**PROBLEM**: Reproduce exactly, from the data that follows, the line with "[Angel Dear 2 Way Zipper Footie Buckarette", the line with "Careers (786, 1612)", and every line that lies between them.

**INFORMATION GIVEN**:
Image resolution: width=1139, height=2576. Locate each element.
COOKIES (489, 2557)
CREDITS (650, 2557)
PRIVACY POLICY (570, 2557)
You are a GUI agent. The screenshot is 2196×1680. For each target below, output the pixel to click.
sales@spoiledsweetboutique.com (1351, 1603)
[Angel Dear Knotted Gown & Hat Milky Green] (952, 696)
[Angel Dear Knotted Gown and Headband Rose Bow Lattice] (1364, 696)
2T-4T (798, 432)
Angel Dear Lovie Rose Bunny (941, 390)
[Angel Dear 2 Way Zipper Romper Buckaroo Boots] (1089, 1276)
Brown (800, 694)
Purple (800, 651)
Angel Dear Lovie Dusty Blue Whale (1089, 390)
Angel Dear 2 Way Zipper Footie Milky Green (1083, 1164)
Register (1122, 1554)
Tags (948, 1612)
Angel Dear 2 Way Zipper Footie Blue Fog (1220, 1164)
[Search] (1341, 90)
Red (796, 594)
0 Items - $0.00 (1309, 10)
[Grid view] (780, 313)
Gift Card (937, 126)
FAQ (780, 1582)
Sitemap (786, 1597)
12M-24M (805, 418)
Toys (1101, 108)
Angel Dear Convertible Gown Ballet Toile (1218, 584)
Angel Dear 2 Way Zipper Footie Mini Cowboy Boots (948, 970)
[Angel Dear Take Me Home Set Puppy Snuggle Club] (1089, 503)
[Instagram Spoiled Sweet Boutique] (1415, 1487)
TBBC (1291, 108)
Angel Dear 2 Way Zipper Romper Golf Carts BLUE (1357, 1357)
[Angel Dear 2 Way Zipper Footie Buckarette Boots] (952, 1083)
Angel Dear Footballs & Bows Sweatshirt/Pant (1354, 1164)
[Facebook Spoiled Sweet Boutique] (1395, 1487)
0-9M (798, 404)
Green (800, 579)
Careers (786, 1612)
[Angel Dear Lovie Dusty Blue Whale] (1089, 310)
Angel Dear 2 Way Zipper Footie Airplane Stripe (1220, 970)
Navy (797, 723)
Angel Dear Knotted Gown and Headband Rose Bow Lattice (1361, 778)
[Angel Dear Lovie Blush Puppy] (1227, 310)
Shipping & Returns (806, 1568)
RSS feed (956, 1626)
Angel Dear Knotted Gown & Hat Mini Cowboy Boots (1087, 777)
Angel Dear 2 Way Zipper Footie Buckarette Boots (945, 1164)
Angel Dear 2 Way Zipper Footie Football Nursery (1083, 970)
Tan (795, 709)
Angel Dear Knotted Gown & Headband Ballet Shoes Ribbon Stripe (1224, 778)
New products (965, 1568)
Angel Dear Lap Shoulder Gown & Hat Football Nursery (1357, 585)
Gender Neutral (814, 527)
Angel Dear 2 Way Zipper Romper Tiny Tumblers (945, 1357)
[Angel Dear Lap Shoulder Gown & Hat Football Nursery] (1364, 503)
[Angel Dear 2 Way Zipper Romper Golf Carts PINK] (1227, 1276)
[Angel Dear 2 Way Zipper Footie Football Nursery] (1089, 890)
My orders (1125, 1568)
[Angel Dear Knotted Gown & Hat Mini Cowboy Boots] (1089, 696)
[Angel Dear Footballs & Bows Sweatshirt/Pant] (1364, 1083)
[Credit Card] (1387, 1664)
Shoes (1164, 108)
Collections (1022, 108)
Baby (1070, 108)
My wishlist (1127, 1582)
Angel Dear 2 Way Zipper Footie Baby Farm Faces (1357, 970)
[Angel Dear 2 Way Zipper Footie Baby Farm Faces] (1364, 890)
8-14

**TASK RESPONSE**:
[Angel Dear 2 Way Zipper Footie Buckarette Boots] (952, 1083)
Angel Dear Footballs & Bows Sweatshirt/Pant (1354, 1164)
[Facebook Spoiled Sweet Boutique] (1395, 1487)
0-9M (798, 404)
Green (800, 579)
Careers (786, 1612)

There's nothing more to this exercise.